Simone Feder, psicologo e coordinatore dell’area giovani e dipendenze della coop. Sociale Casa del Giovane di Pavia e Responsabile di due strutture terapeutiche e del Centro di Ascolto Giovani e Famiglie. È inoltre Responsabile psico-pedagogico e formativo delle strutture del Villaggio del Fanciullo di Morosolo (VA). Gestisce in Italia diversi progetti di prevenzione e sensibilizzazione verso varie tematiche adolescenziali. È stato per diversi anni giudice onorario presso il Tribunale per i Minorenni di Milano.
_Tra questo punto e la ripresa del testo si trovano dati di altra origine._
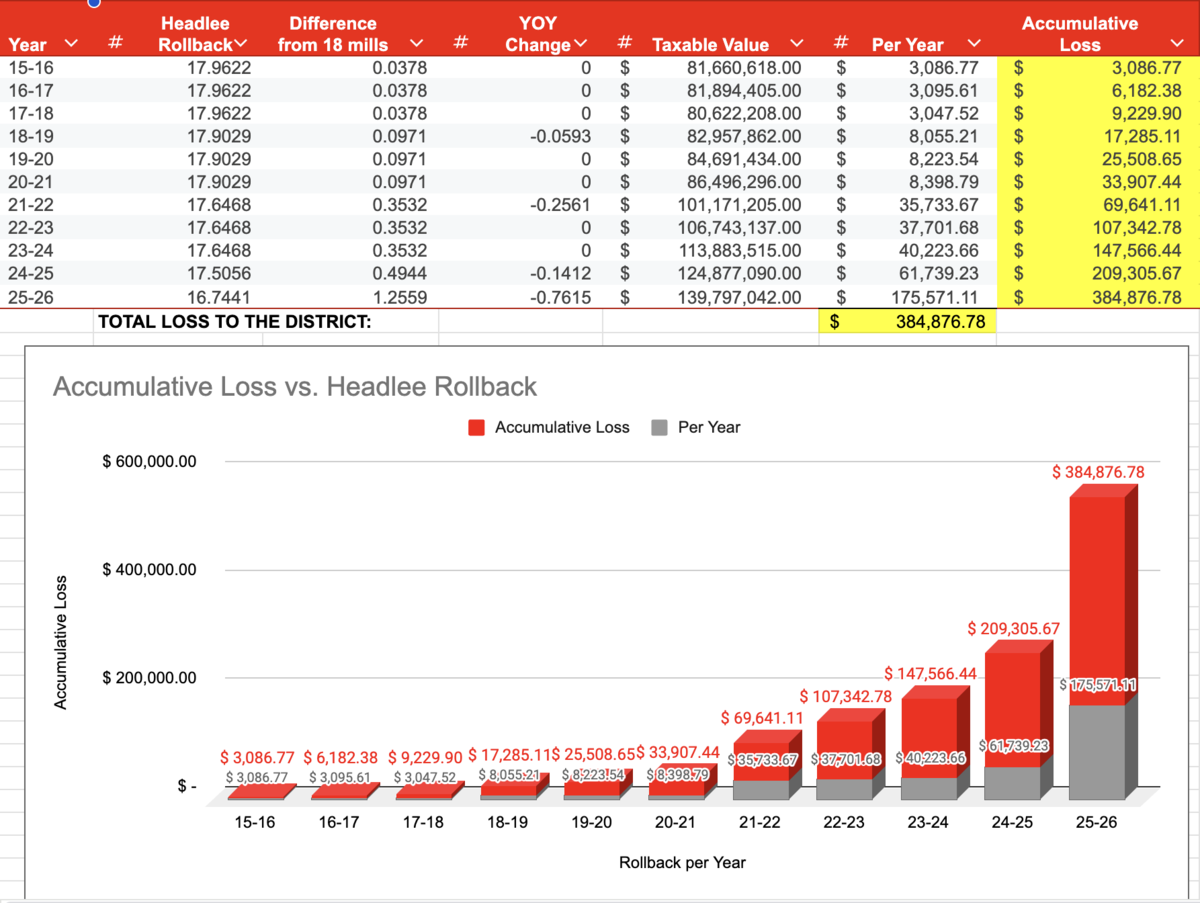Open the Accumulative Loss filter dropdown
Image resolution: width=1200 pixels, height=903 pixels.
pyautogui.click(x=1176, y=44)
Il cambiamento avviene tutti insieme, quando l’altro è una risorsa e non un nemico. «Dobbiamo uscire dalle nostre comodità e andarli a prendere. Noi siamo un ponte di speranza per le famiglie». Queste le parole dello psicologo Simone Feder promotore del Centro studi sull’infanzia e l’adolescenza “Semi di Melo”, Coordinatore Nazionale dell’Associazione NoSlot e nominato dal Governatore della Lombardia quale Membro del Comitato di Indirizzo e coordinamento in area Dipendenze.

Il Team Rogoredo (Milano)

Il mercoledì sera all’ingresso del bosco di Rogoredo, in un non luogo, si genera da anni un importante momento di incontro tra i volontari e ragazzi tossicodipendenti. Li conoscono bene, li chiamano per nome, portano loro da mangiare, altre volte dei vestiti, li ascoltano. In una parola: non li lasciano soli. L’età dei giovani che iniziano a drogarsi si sta abbassando e il disagio delle famiglie è straziante. Simone Feder dice severo: «Gli irrecuperabili non esistono è un termine frutto di una cultura bacata». Simone Feder e i volontari sono pietre di inciampo che permettono alla gente di alzare lo sguardo.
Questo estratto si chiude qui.